L'Opérateur/Le Caméraman (The Cameraman)
Edward Sedgwick et Buster Keaton (1928)
"L'Opérateur" est le film de Buster KEATON que je préfère et selon moi son plus grand chef-d'œuvre. On y retrouve les qualités de ses autres chef-d'œuvres, cette manière poétique et décalée d'habiter le monde, d'interagir avec lui et de le mettre en scène. "L'Opérateur" a un personnage principal qui fabrique des images. De portraitiste, il devient reporter et fabrique ainsi ses propres films dans le film principal. Le premier d'entre eux qui passe pour raté est un concentré d'inventivité technique et poétique avec un défilé en arrière des images qui a pour effet d'annuler le temps, une surimpression qui fait naviguer un cuirassé en pleine rue et la juxtaposition de quatre mini écrans diffusant chacun leurs images en simultané sur le principe du split-screen. Le deuxième est un reportage documentaire qui en réalité a fait l'objet d'une mise en scène. Lors du tournage (lui aussi une mise en abyme), Buster KEATON est intervenu plusieurs fois pour "arranger" la vérité, mettant un poignard dans la main d'un homme se bagarrant avec un autre, faisant tomber des hommes à terre et brisant des ampoules pour faire croire à des coups de feu.

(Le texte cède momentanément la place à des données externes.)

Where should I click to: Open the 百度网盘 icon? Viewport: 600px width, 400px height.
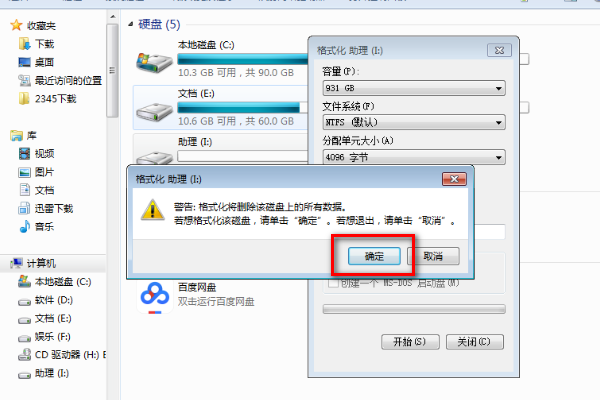[155, 297]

Mais "L'Opérateur" a par rapport aux autres films de Buster KEATON un petit supplément d'âme qui le rend unique. Ce n'est pas le seul film où il exprime son inadéquation avec l'environnement. Mais jamais il ne l'avait fait avec une telle sensibilité. Il y a des trouvailles géniales comme ce travelling vertical sur un escalier qui exprime son yoyo émotionnel à cause d'un simple coup de téléphone. Il y a la scène où séparé de sa fiancée il trouve des moyens originaux de la rejoindre (sur le garde-boue d'un bus par exemple). Il y a ce petit singe malicieux qui en filmant la scène du sauvetage de la fiancée qu'un usurpateur s'était attribué fait éclater la vérité (c'est aussi à cela que servent les images et l'art cinématographique a été un temps une planche de salut pour Buster KEATON comme avant lui pour Roscoe ARBUCKLE). Il y a enfin ce qu'exprime le corps de Buster KEATON, par exemple quand il s'affaisse sur la plage. Tout le corps, y compris le visage. Comme s'il sentait que la MGM allait être son tombeau cinématographique, Buster KEATON enlève son masque de pierre et exprime une multitude d'émotions, souvent en gros plan: le trouble et le transport amoureux, la tristesse, la colère, la peur et le soulagement. Cette humanité touche en plein cœur.